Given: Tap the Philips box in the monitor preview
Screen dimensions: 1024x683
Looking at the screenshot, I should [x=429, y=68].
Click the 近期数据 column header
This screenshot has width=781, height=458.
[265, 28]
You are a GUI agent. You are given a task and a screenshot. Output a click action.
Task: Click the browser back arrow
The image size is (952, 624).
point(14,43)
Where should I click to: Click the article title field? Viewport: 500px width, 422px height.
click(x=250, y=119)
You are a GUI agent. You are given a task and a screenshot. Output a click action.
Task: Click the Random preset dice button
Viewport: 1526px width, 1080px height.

====

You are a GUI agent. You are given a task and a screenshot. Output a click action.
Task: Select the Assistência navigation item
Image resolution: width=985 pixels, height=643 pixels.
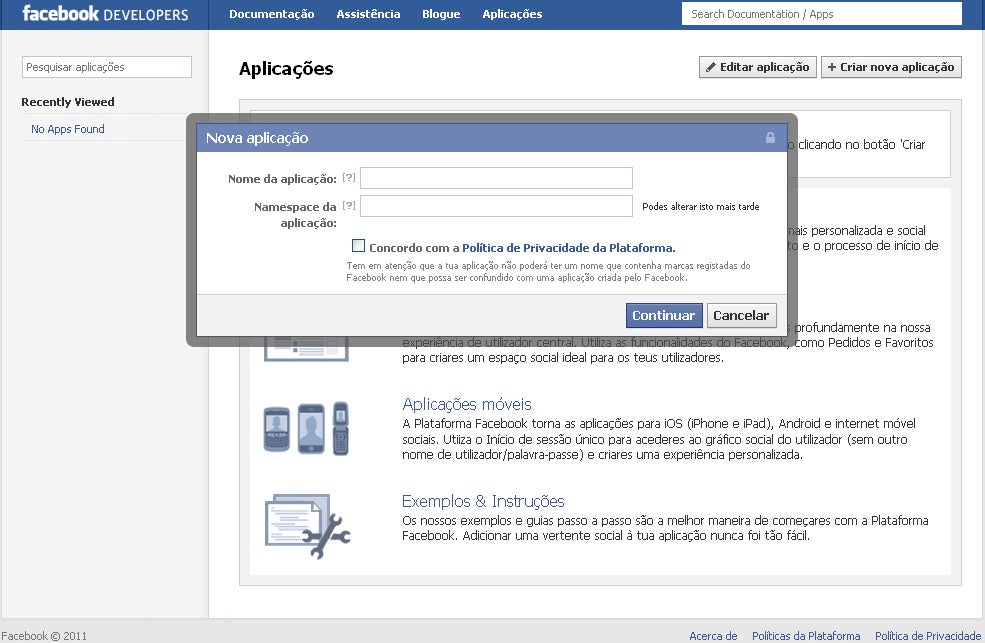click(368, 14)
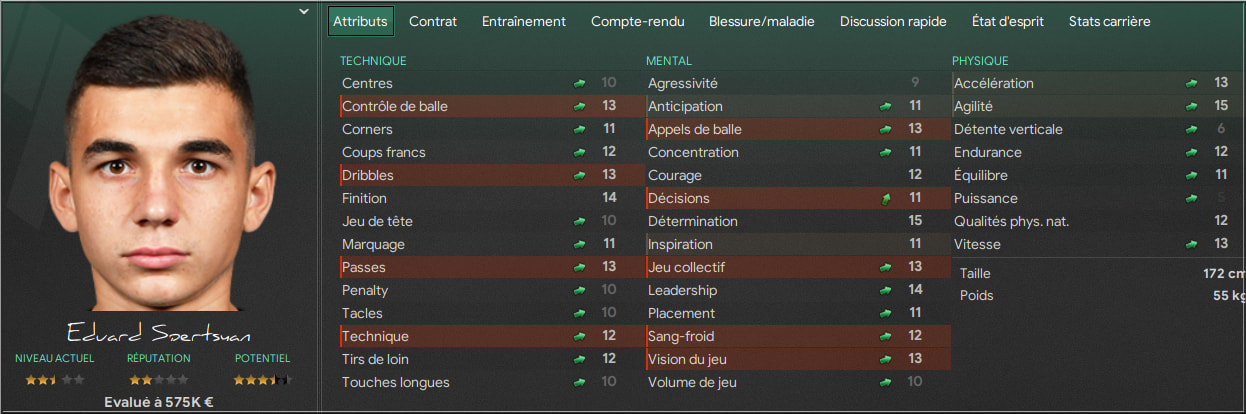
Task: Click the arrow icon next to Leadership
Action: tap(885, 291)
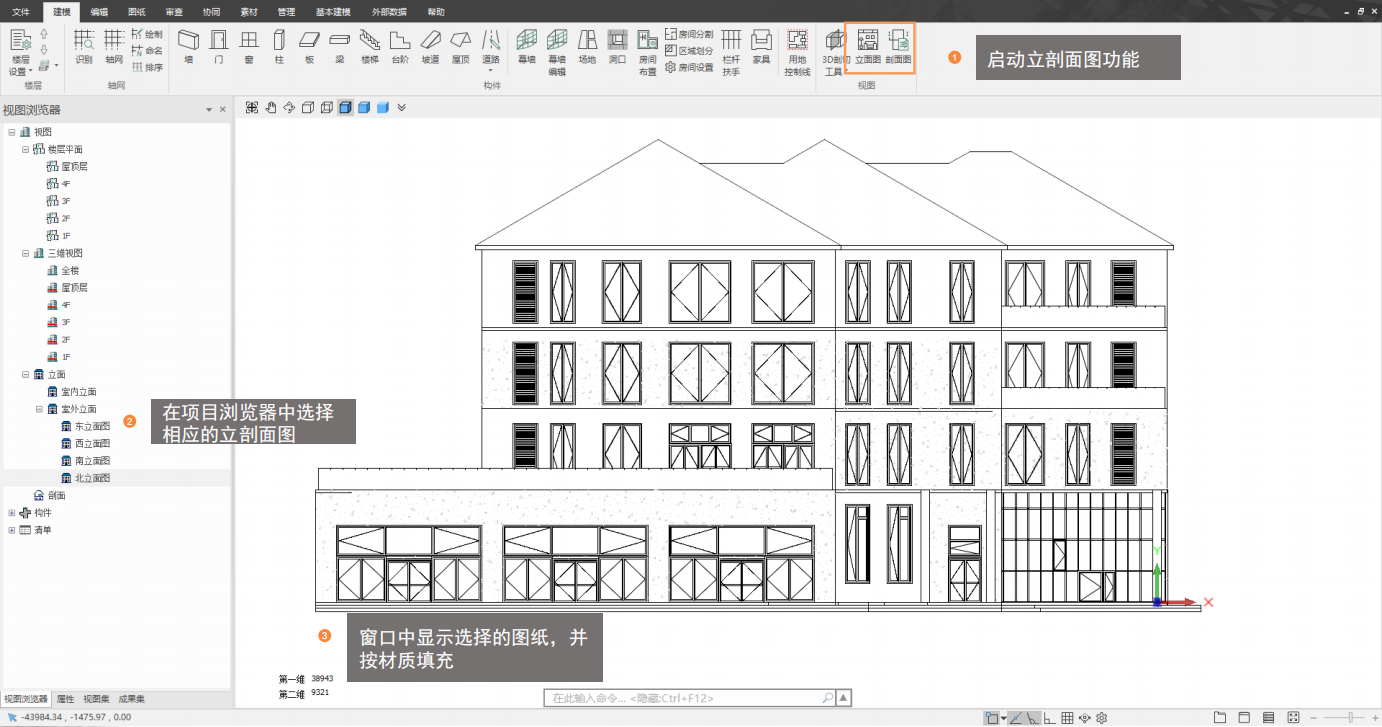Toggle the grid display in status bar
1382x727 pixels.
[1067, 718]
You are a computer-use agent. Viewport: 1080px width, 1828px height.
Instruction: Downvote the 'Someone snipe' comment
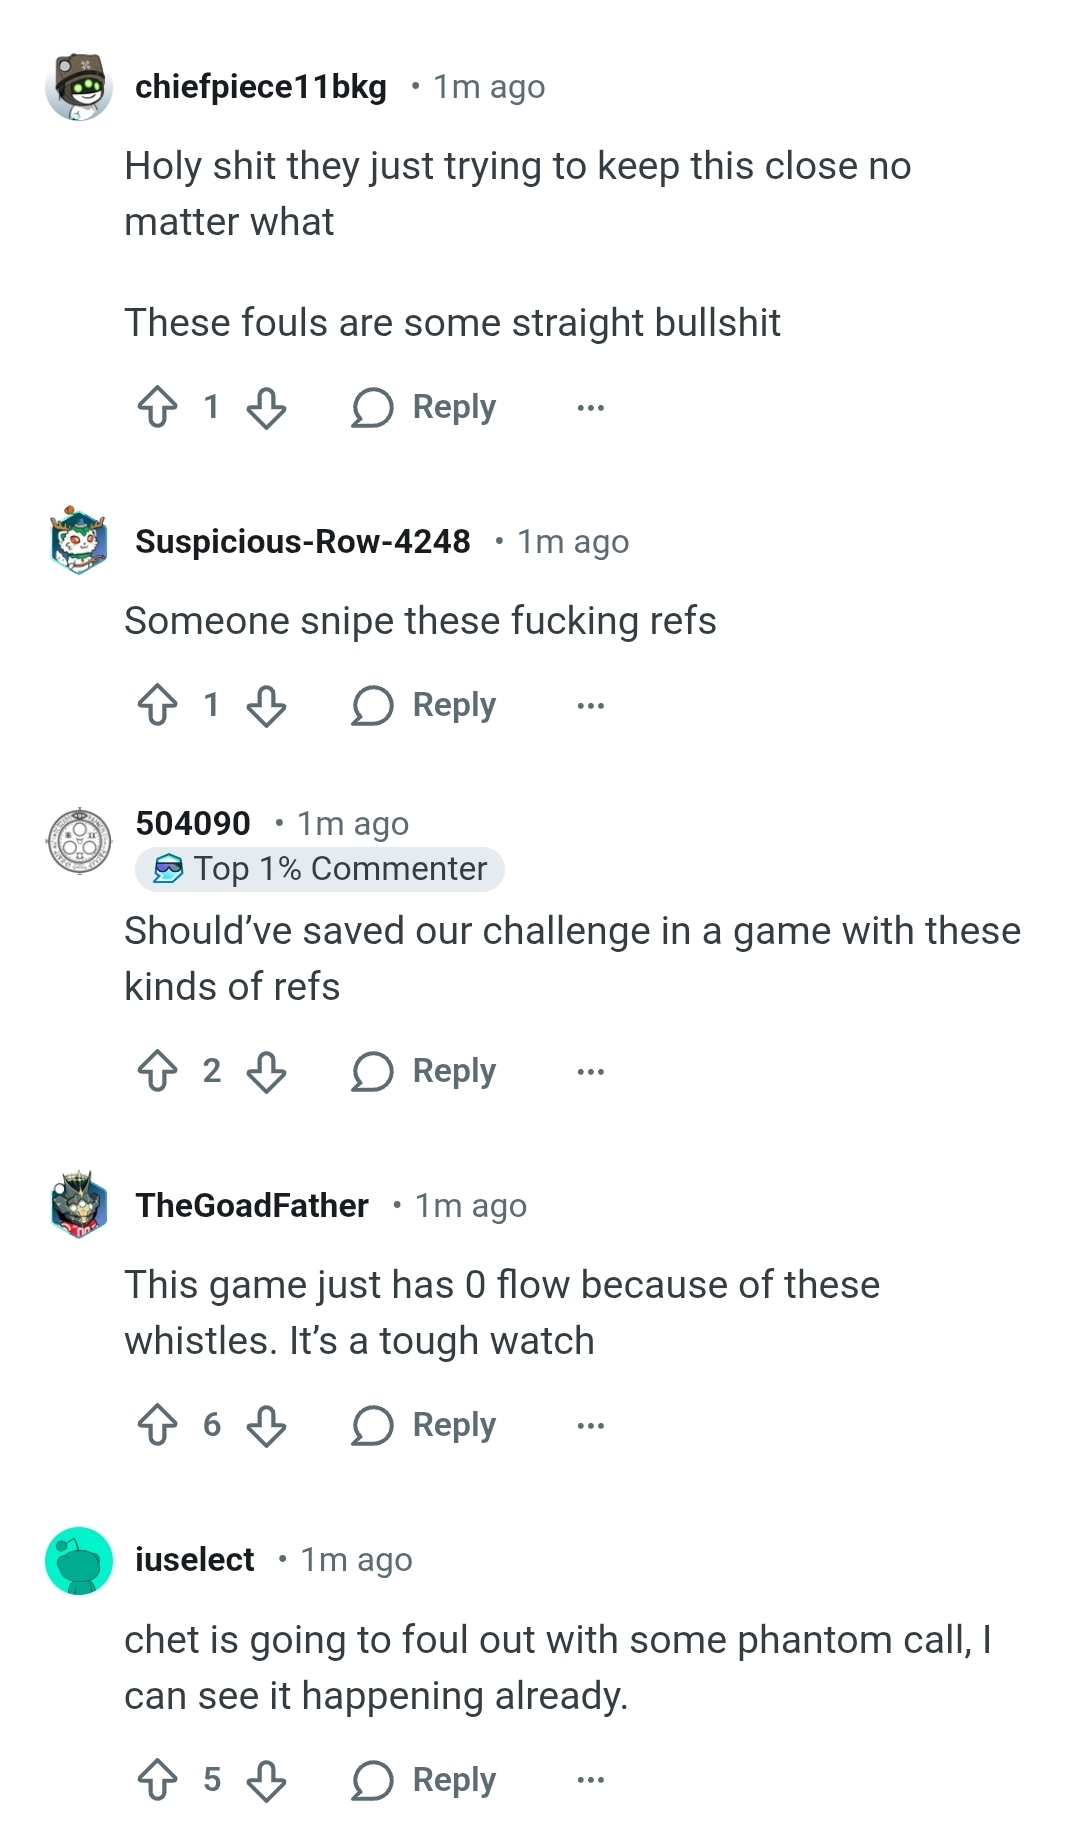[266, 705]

====

→ EXERCISE BRIEF:
Using the data above, extract exactly the lines from the one that holds "Given: Tap the" to the one that holds "Task: Click the Random preset dice button", both ends included, and no others.

→ YOUR RESPONSE:
Given: Tap the Philips box in the monitor preview
Screen dimensions: 1024x683
Looking at the screenshot, I should [x=429, y=68].
Click the 近期数据 column header
This screenshot has width=781, height=458.
[265, 28]
You are a GUI agent. You are given a task and a screenshot. Output a click action.
Task: Click the browser back arrow
The image size is (952, 624).
point(14,43)
Where should I click to: Click the article title field? Viewport: 500px width, 422px height.
click(x=250, y=119)
You are a GUI agent. You are given a task and a screenshot. Output a click action.
Task: Click the Random preset dice button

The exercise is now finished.